Work required –
The lines from the start of the data up to and including the one with "Click the Connected for Life tagline" should be returned exactly, and nothing else.

<<<<

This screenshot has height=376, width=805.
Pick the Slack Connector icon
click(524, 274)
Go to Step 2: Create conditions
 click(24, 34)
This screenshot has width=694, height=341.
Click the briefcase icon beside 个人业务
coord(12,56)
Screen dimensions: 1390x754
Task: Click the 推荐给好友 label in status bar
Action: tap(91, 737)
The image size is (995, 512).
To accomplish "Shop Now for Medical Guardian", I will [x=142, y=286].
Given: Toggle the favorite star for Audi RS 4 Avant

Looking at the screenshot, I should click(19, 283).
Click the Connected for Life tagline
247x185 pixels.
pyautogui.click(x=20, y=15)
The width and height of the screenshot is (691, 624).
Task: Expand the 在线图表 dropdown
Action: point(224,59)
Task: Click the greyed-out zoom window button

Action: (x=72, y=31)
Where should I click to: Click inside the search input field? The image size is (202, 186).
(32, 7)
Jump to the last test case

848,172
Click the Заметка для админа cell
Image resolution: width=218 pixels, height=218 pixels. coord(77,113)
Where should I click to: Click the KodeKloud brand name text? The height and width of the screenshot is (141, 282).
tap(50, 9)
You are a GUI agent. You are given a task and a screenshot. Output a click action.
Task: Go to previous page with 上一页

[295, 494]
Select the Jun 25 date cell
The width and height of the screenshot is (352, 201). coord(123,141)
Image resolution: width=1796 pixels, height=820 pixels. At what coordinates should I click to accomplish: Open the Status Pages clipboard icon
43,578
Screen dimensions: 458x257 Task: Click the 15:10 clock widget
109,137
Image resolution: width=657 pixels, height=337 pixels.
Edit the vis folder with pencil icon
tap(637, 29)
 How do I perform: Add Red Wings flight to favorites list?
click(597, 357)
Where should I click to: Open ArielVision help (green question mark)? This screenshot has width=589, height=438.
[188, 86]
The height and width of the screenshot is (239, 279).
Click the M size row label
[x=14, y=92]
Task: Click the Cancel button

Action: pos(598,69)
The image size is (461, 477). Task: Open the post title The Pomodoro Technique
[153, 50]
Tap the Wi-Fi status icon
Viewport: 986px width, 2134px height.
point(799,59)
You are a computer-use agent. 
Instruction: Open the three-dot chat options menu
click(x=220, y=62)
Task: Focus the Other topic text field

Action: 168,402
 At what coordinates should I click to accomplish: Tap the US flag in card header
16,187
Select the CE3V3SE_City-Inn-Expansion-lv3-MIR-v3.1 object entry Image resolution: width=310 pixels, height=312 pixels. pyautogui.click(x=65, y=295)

>>>>

Result of the task –
This screenshot has height=376, width=805.
Pick the Slack Connector icon
click(524, 274)
Go to Step 2: Create conditions
 click(24, 34)
This screenshot has width=694, height=341.
Click the briefcase icon beside 个人业务
coord(12,56)
Screen dimensions: 1390x754
Task: Click the 推荐给好友 label in status bar
Action: tap(91, 737)
The image size is (995, 512).
To accomplish "Shop Now for Medical Guardian", I will [x=142, y=286].
Given: Toggle the favorite star for Audi RS 4 Avant

Looking at the screenshot, I should click(19, 283).
Click the Connected for Life tagline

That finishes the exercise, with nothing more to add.